[Excerpted text]
==============================
If you have ever seen an air show you have probably seen the Air Force’s Thunderbirds or the Navy’s Blue Angels perform their spectacular maneuvers in front of cheering crowds.

The announcer will explain that, at speeds between 1,190 and 1,500 mph, the famous “V formation” that they fly in is one of the more dangerous maneuvers they perform. A V formation is a whole new challenge at those speeds. One wrong move in such a tight formation can be catastrophic. Without teamwork and the individual’s skills, the formation falls apart. And that’s just what you see in the air – on the ground, there is an even bigger team of specialists who keep those planes in flight.

This high level of organizational citizenship behavior of the Blue Angels and The Thunderbirds serves as a good example of a team dynamic. While there is still a pecking order in flight and on the ground, everyone must work together and as individuals to keep those planes aloft.

Supporting team citizenship: The influence of team social resources on team-level affiliation-oriented and challenge-oriented behaviour” focuses on the concepts of prosocial team participation and social resources within the workplace. Adam C. Stoverink, Dan S. Chiaburu, Ning Li, and Xingshan Zheng research the links between social resources and citizenship in team projects. Citizenship, the role people play individually within the group and how they manage their interactions both psychologically and socially, occurs when the team members feels either social support or psychological safety. Organizational citizenship behavior accounts for those psychological and social factors involved.

The researchers present and test a new breakthrough in conservation of resources theory. Their study is the first ever demonstrate that social support and psychological safety are of equal value to the team and therefore substitutable.

Affiliation-Oriented or Challenge-Oriented?


The authors note that very little research into managers “promoting citizenship in their work teams” exists. Team building is often as much about knowing who can work together as what each employee brings to the table, and ultimately how they will play as a team together in the long run. So, how do you instill citizenship in a team project? To answer this question the researchers looked at “social support from within the team rather than external sources, such as supportive leadership.” Once the conference room door closes and the team must get to work, what team dynamics actually work?

Before thinking about goals within the group, managers should understand the difference between two aspects of citizenship related to the goals. An affiliation-oriented citizenship behavior includes behaviors meant to maintain, sustain, or retain the status quo. The challenge-oriented operational citizenship behavior model includes behaviors meant to change, improve, or otherwise shift the paradigm.

Affiliation-oriented citizenship behavior keeps the planes flying in tip-top shape, while challenge-oriented operational citizenship behavior wants to focus on R&D for the next generation of Blue Angel Hornets and Thunderbird Vipers. Putting management and R&D on the same team project will require both strategy and understanding who can work with whom.

Which Team Dynamics Lead to Social Support and Psychological Safety?


Conservation of resources theory centers around inherent behaviors we use to maintain and protect the resources we value. Food, water, housing, and transportation are but a few of the resources most of us depend on and therefore value. If these resources are threatened or not maintained, then we get stressed out.
==============================
[Extracted data]
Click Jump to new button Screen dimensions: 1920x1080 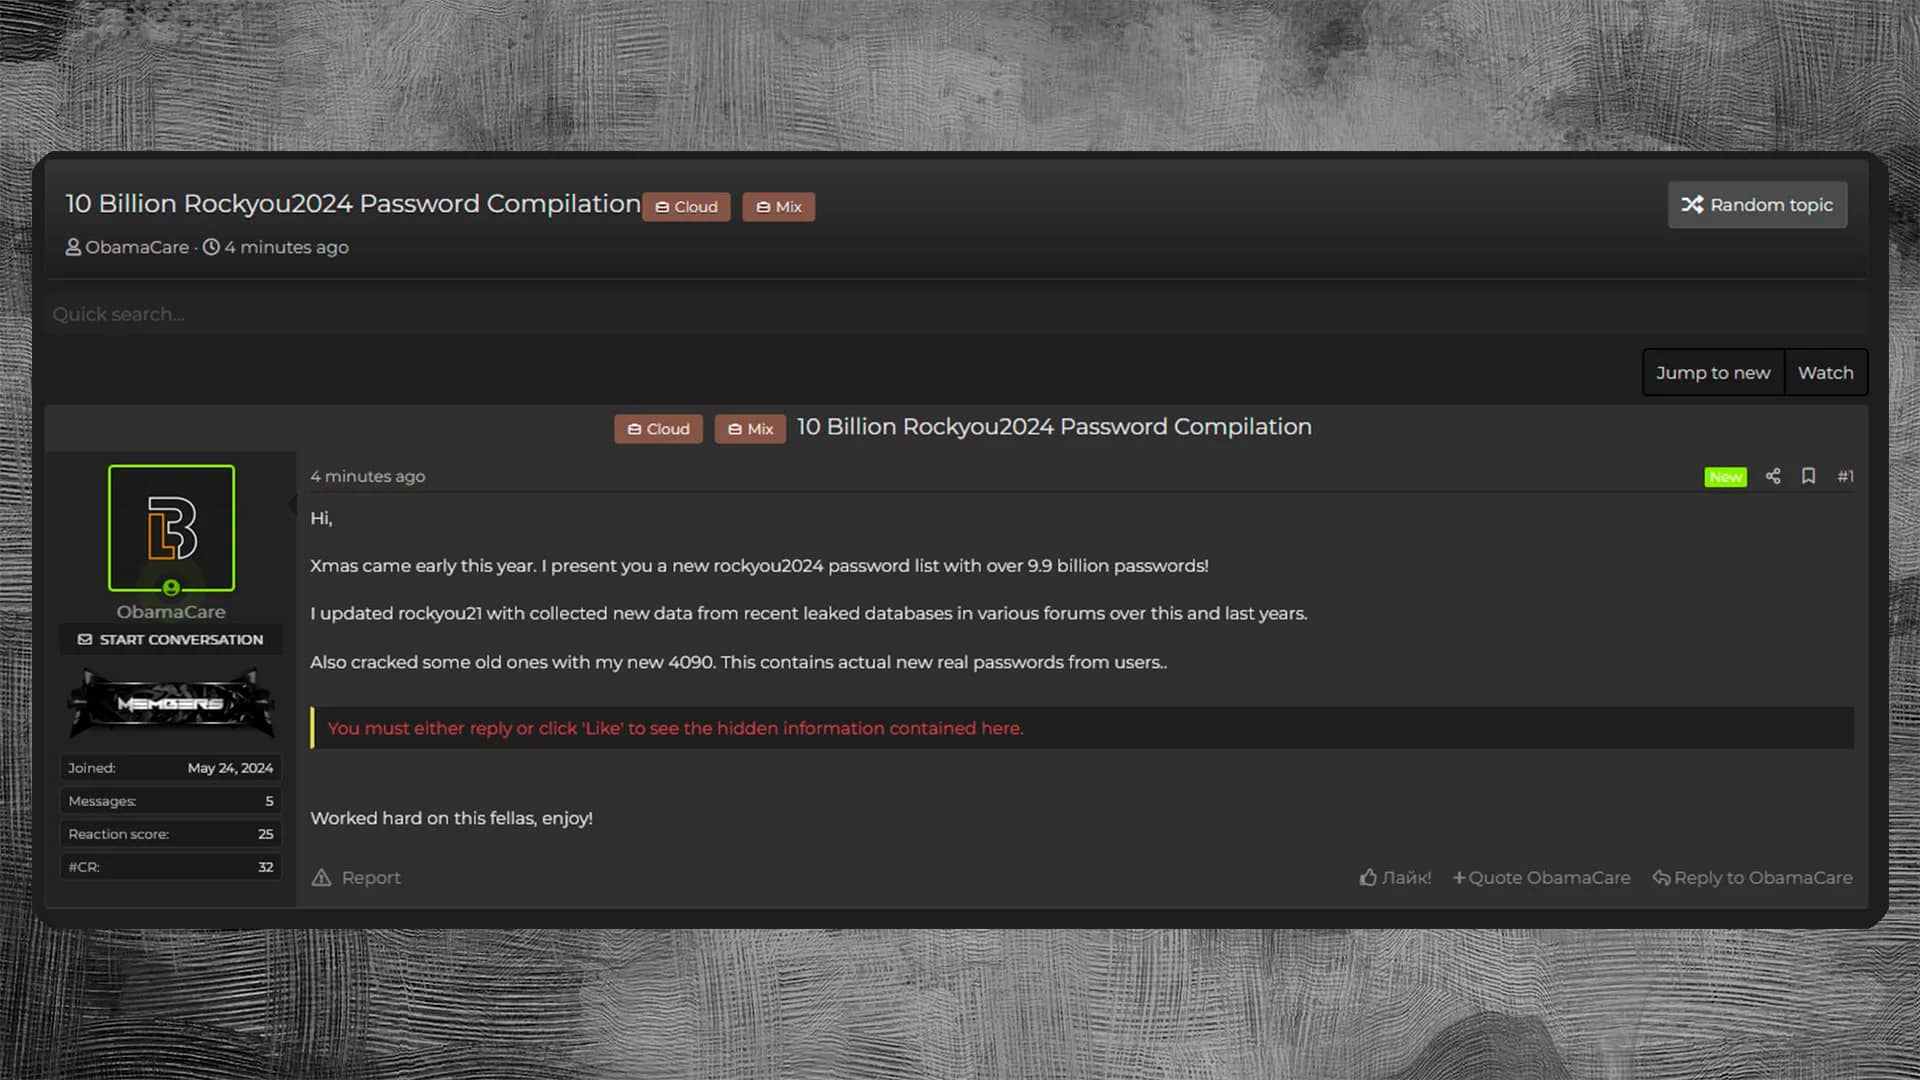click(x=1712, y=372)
==============================
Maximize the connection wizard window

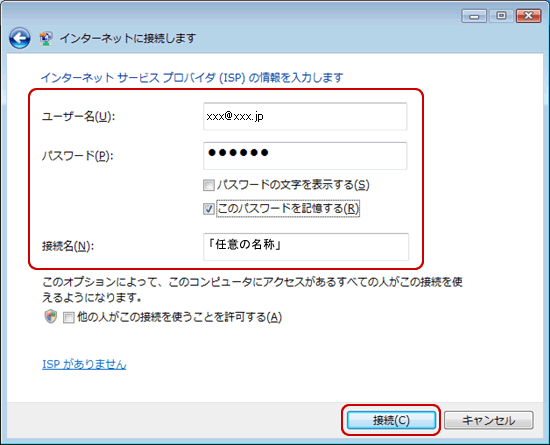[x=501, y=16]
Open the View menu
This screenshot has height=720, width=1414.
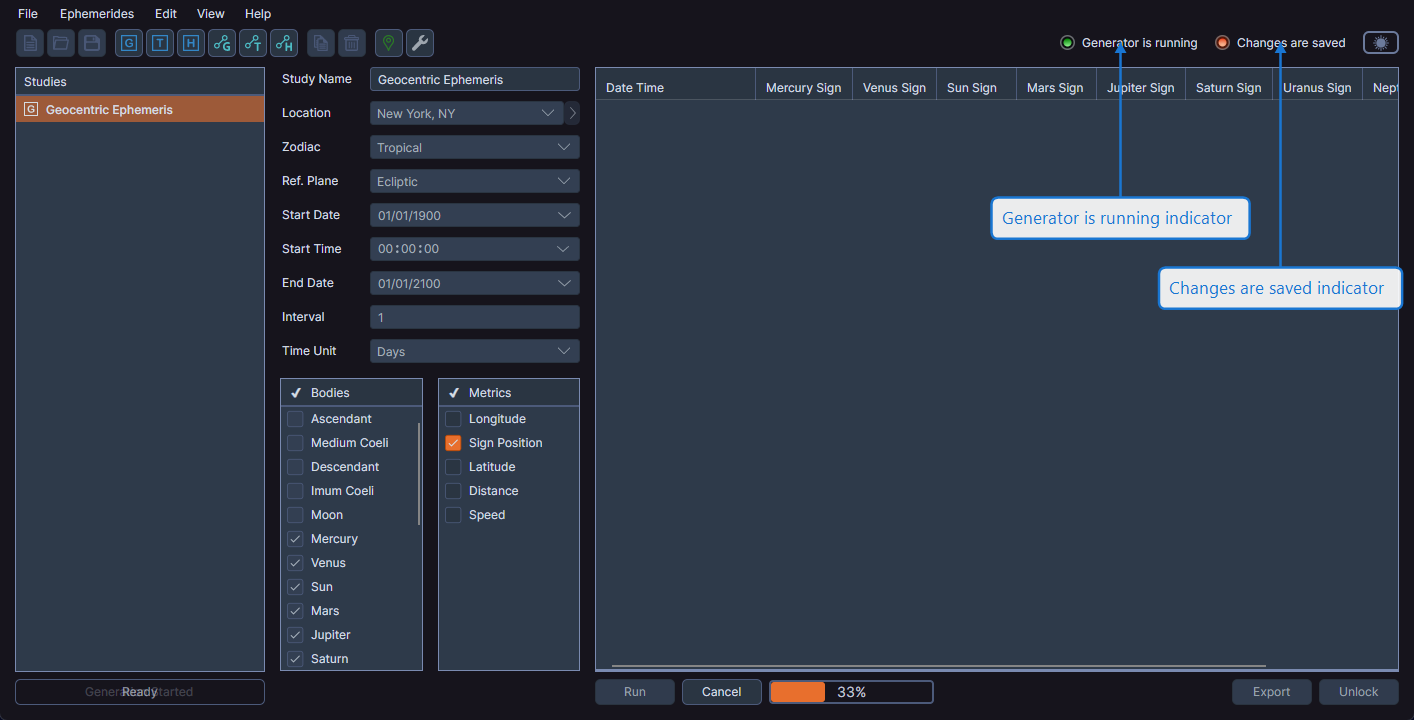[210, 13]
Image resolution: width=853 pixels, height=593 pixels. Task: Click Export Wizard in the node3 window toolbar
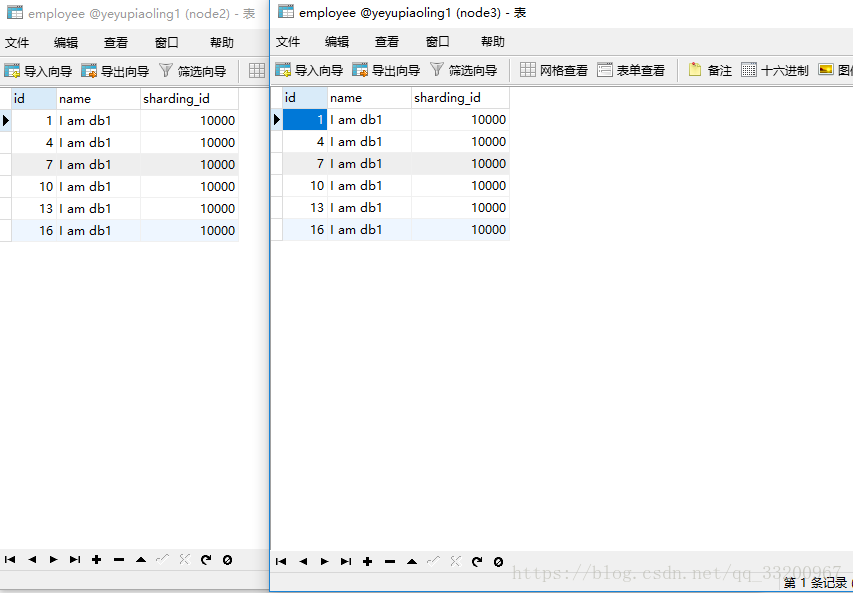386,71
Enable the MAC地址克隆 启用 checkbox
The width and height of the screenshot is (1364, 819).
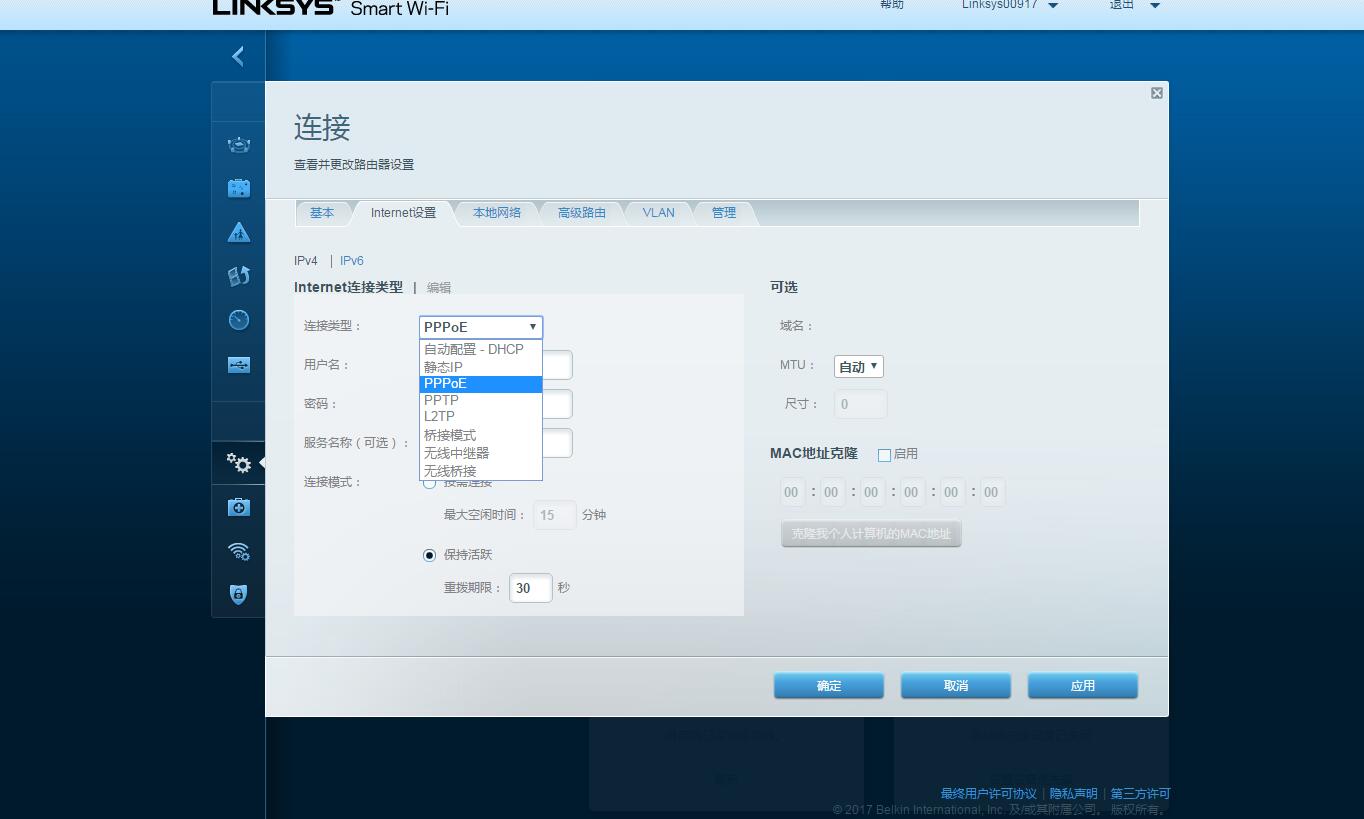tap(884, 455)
==============================
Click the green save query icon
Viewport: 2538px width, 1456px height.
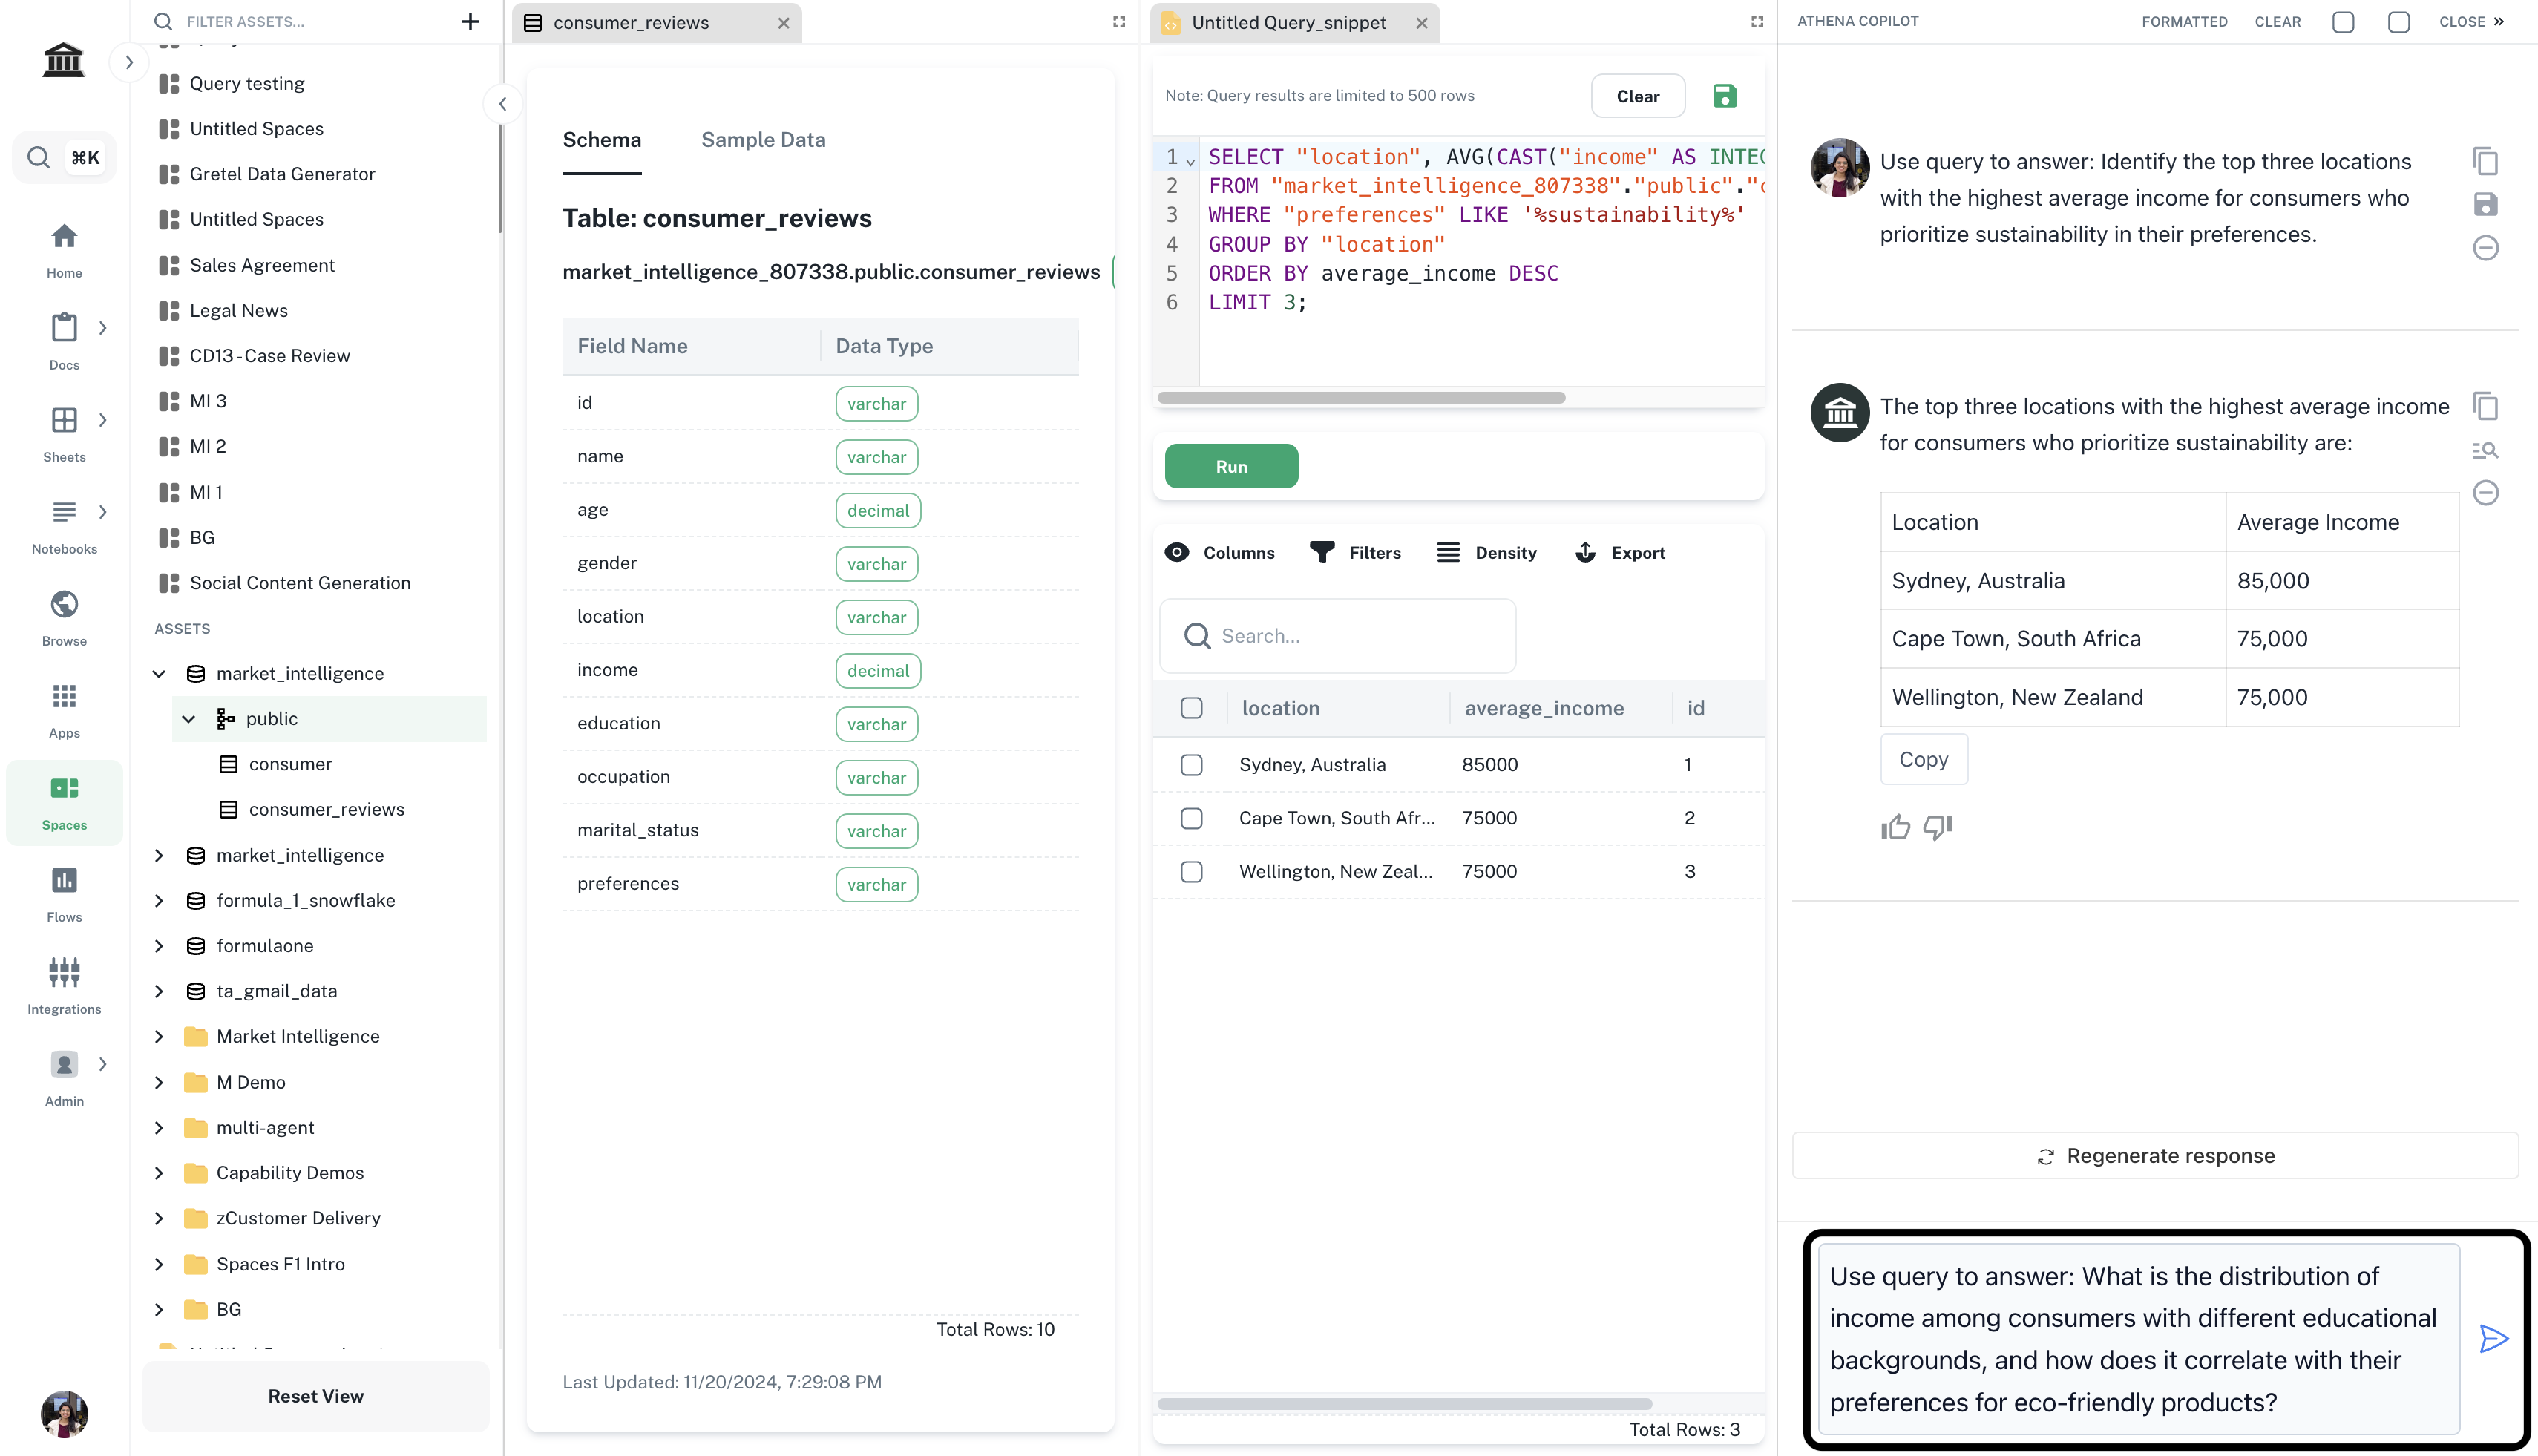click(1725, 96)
==============================
[Tasks to complete]
A – Set down, word for word, the portion of the passage on team citizenship starting with "The announcer will" and going on through "those planes aloft.".
B – Take the passage on team citizenship further, continuing on from its final sentence.

[Answers below]
A –
The announcer will explain that, at speeds between 1,190 and 1,500 mph, the famous “V formation” that they fly in is one of the more dangerous maneuvers they perform. A V formation is a whole new challenge at those speeds. One wrong move in such a tight formation can be catastrophic. Without teamwork and the individual’s skills, the formation falls apart. And that’s just what you see in the air – on the ground, there is an even bigger team of specialists who keep those planes in flight.

This high level of organizational citizenship behavior of the Blue Angels and The Thunderbirds serves as a good example of a team dynamic. While there is still a pecking order in flight and on the ground, everyone must work together and as individuals to keep those planes aloft.

B –
The stress created from financial insecurity is a perfect example of conservation of resources theory in action. In the workplace, resources go beyond budgets and office supplies. Goals are not achieved by paper clips, but psychological safety and social support are two resources that do drive goal-oriented projects.

Employees often function under a team dynamic involving self-focused goals. These goals are your times to shine and get positive reviews with the company. It is not necessarily a dog-eat-dog team model.

Instead, being a good team player may be more important and make you stand out more than being a glory hound. Other-focused goals include more interdependent teamwork. Employees work together to help each other succeed and the pursuit of these goals create prosocial behaviors that feed into organizational citizenship behaviors, which then creates social support.

Managers benefit from identifying who can work together and who are the more “prosocially motivated,” supportive employees. Teams in the workplace tend to function like any other social group. Attitudes and ethics are contagious in prosocial and anti-social groups alike. The prosocial team internally influences each other in a supportive way, which fosters more buy-in and commitment from team members because they feel supported on a social level. It’s a veritable feedback loop of positivity.

The researchers found that managers should consider psychological safety in their teams. Psychological safety hinges on a mutual respect between team members. Trust helps subdue “defensive tendencies brought on by the uncertainty of change.” Employees on teams embodying prosocial behaviors feel safe to brainstorm, try new ideas, and challenge norms. In general, the member can work without worrying about whether they or their ideas will be rejected or ridiculed. As a result, team members are more likely to broaden and experiment with behaviors that benefit the group.

Social Support or Psychological Safety?


A key question their study posed was “Do team members need ‘both’ team social support and psychological safety to promote organizational citizenship behavior?” The authors point out that if you have an abundance of both social support and psychological safety, the team may not recognize the advantages of each factor.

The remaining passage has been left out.